Inigo Westmeier’s documentary chronicles the stories of three young girls training at Shaolin Tagou, the largest martial arts school in China. They are the Dragon Girls. They sacrifice the luxuries most children are able to enjoy, such as leisure activities and family time, for endless hours of Kung Fu training in thirst of success, honour, and “the ability to fly.”
Westmeier presents juxtaposition between dialogue from the school’s headmaster and from a Buddhist monk, which leads the audience to question the authenticity of Kung Fu at Shaolin Tagou.
The monk defines Kung Fu as an energy source that sustains daily life; it provides its practitioners with strength and inner peace. But we do not see these being attained at Shaolin Tagou. Instead, we see militant discipline, and stripped childhoods, and the stifled tears of Dragon Girls.
We see the 9-year-old Xin Chenxi drop her head down in shame as her father expresses his disappointment at her 4th place finish in a national competition.
We see the 15-year-old Chen Xi describe the boy she has a crush on simply as “the most familiar stranger” at her school.
We see the 17-year-old Huang stroll alone on the terrace of the school and admit her contemplations of suicide.
And we see the Dragon Girls compare their scars.

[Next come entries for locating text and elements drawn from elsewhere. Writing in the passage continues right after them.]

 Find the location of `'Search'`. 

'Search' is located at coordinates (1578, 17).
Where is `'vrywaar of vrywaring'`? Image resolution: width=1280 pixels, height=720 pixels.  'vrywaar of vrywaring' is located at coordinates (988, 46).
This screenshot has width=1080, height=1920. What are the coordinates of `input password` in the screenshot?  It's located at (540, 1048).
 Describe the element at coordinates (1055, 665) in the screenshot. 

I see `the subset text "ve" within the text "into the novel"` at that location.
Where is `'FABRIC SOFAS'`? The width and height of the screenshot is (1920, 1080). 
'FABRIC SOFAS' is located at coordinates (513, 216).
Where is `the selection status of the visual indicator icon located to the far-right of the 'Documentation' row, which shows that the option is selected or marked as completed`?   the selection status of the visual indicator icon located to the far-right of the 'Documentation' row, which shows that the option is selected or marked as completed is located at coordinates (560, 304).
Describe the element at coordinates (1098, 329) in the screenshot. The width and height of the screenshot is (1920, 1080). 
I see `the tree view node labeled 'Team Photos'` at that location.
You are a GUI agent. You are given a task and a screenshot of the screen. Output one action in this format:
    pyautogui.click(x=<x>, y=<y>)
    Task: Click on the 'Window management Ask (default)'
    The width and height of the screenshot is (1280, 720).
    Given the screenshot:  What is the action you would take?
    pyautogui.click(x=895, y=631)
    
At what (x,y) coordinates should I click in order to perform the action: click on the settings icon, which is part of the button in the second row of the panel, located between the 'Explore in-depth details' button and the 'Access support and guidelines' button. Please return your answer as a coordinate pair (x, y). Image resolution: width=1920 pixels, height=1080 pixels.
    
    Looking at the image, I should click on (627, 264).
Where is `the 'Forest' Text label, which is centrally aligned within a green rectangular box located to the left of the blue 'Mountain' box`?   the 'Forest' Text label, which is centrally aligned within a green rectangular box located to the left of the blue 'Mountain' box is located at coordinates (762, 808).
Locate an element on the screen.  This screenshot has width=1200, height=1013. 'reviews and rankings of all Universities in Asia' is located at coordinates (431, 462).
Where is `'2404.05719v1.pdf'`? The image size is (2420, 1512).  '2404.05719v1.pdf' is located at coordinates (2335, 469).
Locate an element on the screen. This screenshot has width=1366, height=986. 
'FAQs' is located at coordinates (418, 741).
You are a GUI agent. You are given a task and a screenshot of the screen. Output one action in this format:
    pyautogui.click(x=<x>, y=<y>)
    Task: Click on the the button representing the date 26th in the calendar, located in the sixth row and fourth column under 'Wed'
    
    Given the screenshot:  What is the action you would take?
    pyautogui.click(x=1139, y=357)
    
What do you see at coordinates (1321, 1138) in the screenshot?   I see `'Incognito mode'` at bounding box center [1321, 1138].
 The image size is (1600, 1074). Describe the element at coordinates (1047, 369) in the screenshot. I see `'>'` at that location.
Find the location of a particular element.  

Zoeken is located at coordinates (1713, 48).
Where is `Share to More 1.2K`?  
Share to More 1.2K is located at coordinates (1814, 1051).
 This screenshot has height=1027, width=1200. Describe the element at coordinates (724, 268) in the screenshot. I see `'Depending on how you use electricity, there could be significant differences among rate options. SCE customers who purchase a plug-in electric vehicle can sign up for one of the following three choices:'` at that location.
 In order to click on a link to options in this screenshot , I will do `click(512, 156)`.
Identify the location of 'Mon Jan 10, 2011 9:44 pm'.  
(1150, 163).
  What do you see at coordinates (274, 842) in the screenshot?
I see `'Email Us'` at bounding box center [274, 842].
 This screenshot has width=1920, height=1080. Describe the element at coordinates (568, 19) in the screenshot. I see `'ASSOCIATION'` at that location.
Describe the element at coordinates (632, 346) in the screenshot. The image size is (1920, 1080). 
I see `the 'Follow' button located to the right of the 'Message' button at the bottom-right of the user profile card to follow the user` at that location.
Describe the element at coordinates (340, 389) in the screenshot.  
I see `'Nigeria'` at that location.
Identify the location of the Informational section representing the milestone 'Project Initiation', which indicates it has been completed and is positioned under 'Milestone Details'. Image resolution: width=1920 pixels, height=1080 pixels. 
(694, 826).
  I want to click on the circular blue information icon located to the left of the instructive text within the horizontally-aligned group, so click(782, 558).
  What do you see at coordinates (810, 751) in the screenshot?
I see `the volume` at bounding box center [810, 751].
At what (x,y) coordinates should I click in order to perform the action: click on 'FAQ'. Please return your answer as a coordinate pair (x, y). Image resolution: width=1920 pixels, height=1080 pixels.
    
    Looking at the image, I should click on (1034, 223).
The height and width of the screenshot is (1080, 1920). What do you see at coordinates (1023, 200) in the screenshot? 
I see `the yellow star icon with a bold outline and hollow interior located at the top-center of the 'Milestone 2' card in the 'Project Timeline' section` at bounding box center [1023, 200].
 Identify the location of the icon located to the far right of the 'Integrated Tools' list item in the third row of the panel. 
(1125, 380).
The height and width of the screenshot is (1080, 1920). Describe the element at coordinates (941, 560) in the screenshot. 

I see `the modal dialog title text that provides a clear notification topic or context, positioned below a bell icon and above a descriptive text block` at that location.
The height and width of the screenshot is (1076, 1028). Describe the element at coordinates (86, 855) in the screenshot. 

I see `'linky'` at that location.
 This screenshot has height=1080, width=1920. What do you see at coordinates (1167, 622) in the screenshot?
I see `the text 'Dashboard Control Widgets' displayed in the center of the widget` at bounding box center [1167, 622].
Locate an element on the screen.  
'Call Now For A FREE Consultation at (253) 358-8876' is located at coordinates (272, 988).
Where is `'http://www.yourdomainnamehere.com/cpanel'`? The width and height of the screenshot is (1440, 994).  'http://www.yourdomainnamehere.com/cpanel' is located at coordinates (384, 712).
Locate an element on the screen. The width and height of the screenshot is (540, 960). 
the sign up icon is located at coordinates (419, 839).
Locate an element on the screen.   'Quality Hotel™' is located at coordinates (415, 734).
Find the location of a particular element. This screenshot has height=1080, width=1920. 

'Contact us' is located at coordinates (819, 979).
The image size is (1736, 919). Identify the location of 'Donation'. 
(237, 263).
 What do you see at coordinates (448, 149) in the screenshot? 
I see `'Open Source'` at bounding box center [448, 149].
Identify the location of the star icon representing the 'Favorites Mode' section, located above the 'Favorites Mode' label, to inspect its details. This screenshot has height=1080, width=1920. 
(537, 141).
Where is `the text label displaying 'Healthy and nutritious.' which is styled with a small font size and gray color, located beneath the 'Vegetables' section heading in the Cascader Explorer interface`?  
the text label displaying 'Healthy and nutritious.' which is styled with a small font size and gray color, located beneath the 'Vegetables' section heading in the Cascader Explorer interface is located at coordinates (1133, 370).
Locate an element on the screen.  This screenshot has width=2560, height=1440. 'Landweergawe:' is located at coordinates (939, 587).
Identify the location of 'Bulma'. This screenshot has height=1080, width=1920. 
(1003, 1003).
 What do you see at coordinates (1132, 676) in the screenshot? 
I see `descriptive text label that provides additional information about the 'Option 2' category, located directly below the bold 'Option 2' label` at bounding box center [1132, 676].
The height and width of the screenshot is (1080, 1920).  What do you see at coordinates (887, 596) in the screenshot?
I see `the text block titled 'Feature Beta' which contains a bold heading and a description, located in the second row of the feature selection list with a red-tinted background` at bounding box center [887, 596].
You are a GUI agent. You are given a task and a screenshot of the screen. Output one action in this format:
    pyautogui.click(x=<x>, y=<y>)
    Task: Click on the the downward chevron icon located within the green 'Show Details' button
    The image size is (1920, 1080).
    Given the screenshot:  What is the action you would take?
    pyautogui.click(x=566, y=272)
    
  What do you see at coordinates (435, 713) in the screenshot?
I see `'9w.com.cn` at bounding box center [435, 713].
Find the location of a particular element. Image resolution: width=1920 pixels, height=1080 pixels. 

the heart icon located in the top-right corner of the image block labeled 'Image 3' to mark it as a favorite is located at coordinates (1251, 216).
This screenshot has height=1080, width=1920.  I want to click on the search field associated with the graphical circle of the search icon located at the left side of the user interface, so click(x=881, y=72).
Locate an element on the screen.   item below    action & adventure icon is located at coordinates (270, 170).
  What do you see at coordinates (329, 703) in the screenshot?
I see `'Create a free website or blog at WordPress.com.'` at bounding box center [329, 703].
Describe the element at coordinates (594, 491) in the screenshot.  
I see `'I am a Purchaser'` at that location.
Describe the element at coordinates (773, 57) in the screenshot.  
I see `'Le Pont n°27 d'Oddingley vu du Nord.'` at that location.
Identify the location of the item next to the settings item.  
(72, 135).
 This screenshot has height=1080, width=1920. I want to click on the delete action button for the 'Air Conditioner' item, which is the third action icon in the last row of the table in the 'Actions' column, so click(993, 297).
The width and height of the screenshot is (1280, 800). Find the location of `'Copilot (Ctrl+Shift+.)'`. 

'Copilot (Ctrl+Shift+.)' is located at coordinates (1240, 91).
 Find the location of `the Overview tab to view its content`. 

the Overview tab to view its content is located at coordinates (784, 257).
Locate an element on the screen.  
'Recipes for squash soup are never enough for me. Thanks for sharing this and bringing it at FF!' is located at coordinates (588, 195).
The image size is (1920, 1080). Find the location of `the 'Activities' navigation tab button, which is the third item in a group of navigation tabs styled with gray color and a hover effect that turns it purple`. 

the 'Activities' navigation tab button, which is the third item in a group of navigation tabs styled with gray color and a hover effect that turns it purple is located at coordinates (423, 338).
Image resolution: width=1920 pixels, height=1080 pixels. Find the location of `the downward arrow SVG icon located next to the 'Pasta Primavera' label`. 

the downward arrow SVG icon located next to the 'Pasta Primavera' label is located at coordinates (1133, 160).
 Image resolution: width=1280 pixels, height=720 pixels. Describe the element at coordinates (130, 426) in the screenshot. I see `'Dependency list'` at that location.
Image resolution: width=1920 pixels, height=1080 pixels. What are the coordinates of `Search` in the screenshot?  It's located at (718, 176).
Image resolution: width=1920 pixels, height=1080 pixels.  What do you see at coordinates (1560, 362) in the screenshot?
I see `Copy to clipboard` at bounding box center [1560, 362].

They examine their stitches in awe and giggle at memories of the swords that have pierced them. They try to upstage each other with the scars that their parents were not able to kiss better.
The heart of the film does not lie in the hardship that the Dragon Girls endure, but instead in the optimism that pervades the young warriors despite it all. Dragon Girls is a story about perseverance, hope, and smiles that shine bright.